[Saved data entries]
+++

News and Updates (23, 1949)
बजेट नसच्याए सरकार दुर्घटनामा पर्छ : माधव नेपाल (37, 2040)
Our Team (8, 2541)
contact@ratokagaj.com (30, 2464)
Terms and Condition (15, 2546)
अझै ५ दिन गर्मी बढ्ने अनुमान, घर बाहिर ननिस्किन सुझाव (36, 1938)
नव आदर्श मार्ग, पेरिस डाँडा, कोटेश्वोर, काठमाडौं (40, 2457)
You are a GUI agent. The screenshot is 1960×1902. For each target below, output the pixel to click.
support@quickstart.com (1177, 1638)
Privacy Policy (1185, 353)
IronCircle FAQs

+++

# TASK STATEMENT:
Write the lines out verbatim, from the one with "Our Team (8, 2541)" through the last line of the entries, and stop there.

# SOLUTION TO THIS EXERCISE:
Our Team (8, 2541)
contact@ratokagaj.com (30, 2464)
Terms and Condition (15, 2546)
अझै ५ दिन गर्मी बढ्ने अनुमान, घर बाहिर ननिस्किन सुझाव (36, 1938)
नव आदर्श मार्ग, पेरिस डाँडा, कोटेश्वोर, काठमाडौं (40, 2457)
You are a GUI agent. The screenshot is 1960×1902. For each target below, output the pixel to click.
support@quickstart.com (1177, 1638)
Privacy Policy (1185, 353)
IronCircle FAQs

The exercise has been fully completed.